We are not talking of ordinary immigrants here. Of course, precautions have to be taken. It is necessary for fingerprints to be taken, because in the areas from which these poor people flee not only is there strife and civil war but there are those, some of them from our country, who are fomenting trouble and are guilty of terrible things. We have to be careful, but being careful does not mean that you have to slam the door or refuse to open it.
I very much hope that the Government will heed the voices heard in this debate. I hope that they will recognise that this great humanitarian crisis—the greatest, as has been said, since the end of the Second World War—behoves us to behave as good neighbours. None of us is saying that there should be a mandatory scheme. You cannot order people to be kind, as the right reverend Prelate made plain in his remarks, but a voluntary scheme is one of which we should be part, as long as the renegotiation, of which we should be part, produces a workable one. I believe that it can and should; I hope that it will.
The noble Lord, Lord Jay, has reminded us that we are a world power.
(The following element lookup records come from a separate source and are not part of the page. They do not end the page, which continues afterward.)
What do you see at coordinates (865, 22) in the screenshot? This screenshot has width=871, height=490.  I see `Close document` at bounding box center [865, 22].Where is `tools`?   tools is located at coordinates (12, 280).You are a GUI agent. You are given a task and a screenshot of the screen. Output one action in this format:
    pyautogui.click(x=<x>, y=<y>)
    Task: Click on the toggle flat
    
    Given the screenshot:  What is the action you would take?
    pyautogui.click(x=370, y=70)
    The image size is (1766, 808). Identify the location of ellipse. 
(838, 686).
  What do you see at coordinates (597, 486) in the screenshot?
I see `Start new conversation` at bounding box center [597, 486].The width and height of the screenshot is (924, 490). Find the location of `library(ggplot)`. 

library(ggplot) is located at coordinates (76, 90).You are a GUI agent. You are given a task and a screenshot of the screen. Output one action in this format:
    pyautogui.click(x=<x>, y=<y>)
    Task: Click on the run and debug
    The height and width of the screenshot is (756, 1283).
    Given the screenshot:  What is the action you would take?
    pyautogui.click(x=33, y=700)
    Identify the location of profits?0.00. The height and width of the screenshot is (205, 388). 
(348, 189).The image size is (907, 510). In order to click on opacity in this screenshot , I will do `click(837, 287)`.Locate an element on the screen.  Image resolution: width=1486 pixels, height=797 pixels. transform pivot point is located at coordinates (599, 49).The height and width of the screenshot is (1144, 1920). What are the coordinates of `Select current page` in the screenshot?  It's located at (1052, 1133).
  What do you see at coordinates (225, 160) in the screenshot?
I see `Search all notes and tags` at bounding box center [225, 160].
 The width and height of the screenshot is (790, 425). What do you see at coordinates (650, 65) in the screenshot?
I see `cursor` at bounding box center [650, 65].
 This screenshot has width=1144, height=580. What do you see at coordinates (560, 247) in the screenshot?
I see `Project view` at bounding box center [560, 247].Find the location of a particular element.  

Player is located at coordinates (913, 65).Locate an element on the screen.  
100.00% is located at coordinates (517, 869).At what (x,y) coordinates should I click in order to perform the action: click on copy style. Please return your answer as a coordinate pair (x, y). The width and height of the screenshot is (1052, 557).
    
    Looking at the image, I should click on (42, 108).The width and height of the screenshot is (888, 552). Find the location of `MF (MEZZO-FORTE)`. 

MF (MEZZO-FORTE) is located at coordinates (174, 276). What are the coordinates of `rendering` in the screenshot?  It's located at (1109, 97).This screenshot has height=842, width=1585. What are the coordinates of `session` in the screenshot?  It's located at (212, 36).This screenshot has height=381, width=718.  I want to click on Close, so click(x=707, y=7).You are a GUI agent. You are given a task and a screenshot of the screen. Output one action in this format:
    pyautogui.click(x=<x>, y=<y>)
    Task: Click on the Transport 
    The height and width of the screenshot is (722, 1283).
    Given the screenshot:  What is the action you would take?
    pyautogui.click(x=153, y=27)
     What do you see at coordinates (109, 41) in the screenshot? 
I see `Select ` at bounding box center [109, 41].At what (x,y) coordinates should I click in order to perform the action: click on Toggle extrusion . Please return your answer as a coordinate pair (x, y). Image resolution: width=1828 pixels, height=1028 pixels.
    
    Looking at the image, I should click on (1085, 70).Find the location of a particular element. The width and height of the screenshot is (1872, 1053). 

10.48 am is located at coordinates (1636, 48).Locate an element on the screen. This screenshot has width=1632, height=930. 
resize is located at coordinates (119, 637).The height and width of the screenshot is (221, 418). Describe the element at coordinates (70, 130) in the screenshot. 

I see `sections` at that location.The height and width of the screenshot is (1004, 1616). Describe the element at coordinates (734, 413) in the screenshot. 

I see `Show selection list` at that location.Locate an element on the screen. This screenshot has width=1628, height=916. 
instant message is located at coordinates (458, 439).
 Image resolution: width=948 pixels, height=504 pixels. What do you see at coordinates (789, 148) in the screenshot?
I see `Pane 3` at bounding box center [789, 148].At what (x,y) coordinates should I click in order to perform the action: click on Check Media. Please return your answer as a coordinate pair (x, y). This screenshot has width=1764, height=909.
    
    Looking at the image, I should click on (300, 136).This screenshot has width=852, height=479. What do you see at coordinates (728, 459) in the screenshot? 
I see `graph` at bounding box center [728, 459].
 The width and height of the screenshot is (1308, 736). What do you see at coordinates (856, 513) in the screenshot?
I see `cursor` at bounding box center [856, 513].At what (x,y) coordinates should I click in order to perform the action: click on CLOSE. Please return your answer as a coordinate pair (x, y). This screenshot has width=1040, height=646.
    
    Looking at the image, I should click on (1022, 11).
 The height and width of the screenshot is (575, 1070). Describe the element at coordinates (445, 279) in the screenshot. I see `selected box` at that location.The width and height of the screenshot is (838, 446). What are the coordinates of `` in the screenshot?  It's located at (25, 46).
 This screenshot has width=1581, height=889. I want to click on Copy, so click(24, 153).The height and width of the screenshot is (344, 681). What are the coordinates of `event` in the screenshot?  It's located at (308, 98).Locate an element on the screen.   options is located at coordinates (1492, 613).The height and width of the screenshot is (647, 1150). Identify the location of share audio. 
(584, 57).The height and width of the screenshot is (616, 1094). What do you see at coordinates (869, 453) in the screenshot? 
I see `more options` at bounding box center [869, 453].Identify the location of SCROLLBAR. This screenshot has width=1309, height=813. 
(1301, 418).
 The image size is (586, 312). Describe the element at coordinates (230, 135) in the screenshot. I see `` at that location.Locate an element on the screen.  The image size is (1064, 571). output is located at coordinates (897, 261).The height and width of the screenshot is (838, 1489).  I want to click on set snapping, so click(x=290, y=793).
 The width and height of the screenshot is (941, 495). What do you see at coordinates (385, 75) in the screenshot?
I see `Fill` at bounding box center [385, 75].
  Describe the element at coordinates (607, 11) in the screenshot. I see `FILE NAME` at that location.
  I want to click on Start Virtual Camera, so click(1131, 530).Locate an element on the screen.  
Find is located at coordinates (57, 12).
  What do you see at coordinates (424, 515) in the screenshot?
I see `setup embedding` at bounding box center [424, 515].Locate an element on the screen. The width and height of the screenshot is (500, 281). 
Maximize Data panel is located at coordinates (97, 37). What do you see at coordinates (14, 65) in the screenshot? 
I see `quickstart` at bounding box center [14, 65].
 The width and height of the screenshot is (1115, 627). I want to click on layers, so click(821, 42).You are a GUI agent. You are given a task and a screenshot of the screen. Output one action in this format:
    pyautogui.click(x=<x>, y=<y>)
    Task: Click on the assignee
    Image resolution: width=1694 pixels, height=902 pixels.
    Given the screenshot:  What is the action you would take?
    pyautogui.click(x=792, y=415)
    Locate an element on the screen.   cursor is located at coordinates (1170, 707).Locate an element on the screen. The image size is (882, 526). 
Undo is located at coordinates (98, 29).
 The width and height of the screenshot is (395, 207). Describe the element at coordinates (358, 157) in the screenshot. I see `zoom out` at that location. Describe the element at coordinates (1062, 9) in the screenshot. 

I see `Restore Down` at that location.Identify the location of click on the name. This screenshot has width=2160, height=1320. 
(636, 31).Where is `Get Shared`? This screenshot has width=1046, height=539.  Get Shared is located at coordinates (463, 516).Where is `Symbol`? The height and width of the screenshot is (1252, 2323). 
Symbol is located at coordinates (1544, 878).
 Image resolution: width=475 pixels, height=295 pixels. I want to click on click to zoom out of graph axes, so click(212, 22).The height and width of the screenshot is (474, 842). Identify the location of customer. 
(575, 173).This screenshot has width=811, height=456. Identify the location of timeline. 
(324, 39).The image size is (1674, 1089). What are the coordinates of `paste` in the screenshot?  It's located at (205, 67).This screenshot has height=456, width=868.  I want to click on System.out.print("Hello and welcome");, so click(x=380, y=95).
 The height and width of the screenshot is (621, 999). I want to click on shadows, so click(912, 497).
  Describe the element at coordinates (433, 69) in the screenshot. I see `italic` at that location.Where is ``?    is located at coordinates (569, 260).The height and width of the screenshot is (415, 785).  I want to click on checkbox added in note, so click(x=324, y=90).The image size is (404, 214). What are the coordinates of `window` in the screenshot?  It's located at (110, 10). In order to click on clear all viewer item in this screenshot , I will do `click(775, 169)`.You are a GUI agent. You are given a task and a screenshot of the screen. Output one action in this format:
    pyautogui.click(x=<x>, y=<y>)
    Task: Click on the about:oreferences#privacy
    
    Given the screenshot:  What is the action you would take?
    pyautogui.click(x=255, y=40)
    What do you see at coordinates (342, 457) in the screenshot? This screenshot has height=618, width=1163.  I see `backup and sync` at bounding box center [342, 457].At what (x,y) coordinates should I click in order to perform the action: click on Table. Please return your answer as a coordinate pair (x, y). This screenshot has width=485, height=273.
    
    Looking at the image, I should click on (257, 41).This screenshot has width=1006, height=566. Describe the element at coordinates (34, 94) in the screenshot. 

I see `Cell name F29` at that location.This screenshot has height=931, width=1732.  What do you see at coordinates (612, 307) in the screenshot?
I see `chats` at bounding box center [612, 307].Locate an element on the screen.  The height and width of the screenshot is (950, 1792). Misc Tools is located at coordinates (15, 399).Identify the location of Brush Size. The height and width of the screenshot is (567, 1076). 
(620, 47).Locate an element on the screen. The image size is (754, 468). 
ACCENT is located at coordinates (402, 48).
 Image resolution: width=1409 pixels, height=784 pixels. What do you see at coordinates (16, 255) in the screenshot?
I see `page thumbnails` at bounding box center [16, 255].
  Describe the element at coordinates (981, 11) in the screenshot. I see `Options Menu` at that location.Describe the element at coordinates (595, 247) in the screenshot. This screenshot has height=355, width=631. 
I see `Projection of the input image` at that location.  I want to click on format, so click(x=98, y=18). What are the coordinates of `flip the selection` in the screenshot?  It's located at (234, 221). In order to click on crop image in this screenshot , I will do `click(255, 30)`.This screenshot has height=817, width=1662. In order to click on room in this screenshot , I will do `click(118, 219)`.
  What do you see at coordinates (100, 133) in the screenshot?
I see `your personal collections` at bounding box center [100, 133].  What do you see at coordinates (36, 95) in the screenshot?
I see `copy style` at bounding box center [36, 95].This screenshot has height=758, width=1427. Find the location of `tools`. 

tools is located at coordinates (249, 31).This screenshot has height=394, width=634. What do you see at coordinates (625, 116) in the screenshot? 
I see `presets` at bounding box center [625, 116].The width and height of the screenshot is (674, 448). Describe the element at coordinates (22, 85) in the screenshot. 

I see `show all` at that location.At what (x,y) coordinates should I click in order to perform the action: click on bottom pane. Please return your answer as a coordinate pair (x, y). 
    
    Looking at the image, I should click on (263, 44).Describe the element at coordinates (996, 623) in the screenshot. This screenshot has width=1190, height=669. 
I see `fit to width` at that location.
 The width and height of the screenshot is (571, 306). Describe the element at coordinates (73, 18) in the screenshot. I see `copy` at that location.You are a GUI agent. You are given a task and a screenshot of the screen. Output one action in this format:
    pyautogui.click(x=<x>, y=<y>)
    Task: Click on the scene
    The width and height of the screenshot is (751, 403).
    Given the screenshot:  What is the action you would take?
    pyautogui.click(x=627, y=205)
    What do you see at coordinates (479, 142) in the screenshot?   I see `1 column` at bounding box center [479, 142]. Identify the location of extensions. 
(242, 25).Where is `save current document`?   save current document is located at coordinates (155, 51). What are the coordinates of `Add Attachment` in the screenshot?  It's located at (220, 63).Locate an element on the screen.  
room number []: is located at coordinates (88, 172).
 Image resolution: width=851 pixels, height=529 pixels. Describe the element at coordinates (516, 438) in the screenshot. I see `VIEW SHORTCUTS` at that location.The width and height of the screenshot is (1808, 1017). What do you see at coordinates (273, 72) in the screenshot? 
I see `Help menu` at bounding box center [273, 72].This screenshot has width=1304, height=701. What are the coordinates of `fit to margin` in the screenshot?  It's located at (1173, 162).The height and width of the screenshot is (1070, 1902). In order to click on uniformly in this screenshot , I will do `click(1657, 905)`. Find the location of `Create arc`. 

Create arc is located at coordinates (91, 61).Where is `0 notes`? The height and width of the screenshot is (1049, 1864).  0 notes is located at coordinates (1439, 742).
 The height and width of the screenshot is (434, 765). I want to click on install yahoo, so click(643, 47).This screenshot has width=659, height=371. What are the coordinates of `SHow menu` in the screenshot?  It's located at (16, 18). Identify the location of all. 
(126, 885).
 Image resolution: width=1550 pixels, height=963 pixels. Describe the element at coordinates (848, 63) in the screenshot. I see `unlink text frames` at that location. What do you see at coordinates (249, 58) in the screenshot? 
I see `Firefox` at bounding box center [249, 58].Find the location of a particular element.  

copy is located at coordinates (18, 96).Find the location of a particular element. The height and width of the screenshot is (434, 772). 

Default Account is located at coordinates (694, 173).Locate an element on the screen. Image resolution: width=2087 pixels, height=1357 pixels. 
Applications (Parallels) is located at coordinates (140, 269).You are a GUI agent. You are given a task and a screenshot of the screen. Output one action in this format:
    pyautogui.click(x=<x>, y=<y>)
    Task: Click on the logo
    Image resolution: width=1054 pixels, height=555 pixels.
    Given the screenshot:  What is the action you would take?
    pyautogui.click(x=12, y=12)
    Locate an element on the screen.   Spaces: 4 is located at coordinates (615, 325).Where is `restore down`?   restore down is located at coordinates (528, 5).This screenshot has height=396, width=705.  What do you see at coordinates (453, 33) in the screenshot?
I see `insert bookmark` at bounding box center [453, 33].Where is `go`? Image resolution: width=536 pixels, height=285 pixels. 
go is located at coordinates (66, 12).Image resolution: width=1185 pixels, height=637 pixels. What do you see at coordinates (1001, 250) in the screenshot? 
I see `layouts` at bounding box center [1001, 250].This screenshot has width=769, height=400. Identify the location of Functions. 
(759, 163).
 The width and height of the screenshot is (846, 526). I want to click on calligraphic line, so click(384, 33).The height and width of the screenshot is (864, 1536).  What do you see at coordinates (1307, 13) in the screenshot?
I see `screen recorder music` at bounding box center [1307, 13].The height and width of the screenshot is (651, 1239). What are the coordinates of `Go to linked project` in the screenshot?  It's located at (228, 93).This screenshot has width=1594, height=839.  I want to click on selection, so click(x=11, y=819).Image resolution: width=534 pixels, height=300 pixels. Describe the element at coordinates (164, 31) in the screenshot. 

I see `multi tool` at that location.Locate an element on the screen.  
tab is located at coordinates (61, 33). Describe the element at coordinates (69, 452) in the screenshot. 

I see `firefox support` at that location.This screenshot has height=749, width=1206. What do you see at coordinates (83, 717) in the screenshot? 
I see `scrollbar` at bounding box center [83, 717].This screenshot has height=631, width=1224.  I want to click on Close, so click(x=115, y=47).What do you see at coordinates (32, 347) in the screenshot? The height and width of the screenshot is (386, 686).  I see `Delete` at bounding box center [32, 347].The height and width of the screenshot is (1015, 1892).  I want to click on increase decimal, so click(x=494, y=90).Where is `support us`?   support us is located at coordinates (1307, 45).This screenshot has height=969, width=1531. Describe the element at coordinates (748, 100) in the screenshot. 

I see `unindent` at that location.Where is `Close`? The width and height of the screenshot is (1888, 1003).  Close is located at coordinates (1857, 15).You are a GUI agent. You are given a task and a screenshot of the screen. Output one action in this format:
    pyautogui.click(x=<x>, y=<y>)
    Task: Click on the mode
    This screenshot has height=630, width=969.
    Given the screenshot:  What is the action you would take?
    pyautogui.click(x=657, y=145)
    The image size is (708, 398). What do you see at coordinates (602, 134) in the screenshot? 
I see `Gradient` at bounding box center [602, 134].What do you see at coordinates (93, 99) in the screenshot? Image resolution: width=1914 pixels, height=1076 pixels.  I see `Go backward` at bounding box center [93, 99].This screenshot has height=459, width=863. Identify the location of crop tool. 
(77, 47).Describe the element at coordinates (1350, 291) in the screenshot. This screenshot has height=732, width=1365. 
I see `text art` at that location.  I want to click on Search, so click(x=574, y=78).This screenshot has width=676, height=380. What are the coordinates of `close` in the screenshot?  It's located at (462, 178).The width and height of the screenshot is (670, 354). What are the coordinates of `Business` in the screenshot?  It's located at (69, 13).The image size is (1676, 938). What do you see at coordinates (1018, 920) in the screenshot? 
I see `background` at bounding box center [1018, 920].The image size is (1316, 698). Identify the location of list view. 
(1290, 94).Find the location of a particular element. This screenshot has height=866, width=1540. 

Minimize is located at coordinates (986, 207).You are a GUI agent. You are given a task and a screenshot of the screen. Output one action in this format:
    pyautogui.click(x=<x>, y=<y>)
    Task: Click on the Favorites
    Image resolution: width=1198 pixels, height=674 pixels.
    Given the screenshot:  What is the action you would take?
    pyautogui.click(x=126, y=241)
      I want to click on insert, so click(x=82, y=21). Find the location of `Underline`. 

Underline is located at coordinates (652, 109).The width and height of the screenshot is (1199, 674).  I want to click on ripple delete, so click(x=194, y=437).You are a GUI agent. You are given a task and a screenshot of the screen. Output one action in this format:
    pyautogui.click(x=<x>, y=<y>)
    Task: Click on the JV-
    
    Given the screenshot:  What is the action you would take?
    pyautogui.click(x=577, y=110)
We have a seat on the United Nations Security Council. As the noble Baroness, Lady Ludford, reminded us, we are a leading member of the European Union, one of the largest nations. If we remain within it, as I devoutly hope that we will, within a decade or so we will probably be the most powerful economic nation within the European Union.
Of course we have national obligations, and it is by recognising national responsibilities in the past that our country has become a great country. In the 19th century, we opened our doors to people. In the 20th century, we opened our doors to people. In the 21st century, we must be prepared to take into our midst not unlimited numbers—that is not possible—but the sort of people for whom Nicholas Winton fought to gain admittance to the United Kingdom.
I sincerely hope that my noble friend who will be replying to this debate, who has an enviable reputation as a Minister of sensitivity, compassion and thought, will be able to give us an encouraging response, because this is a modest report which makes a modest request. It is fitting that the last debate before we break for the summer should be one where we look not inward but outward and seek to recognise the plight of those whose sufferings we cannot even begin properly to imagine and to say to them: “Yes, we will behave as good neighbours”.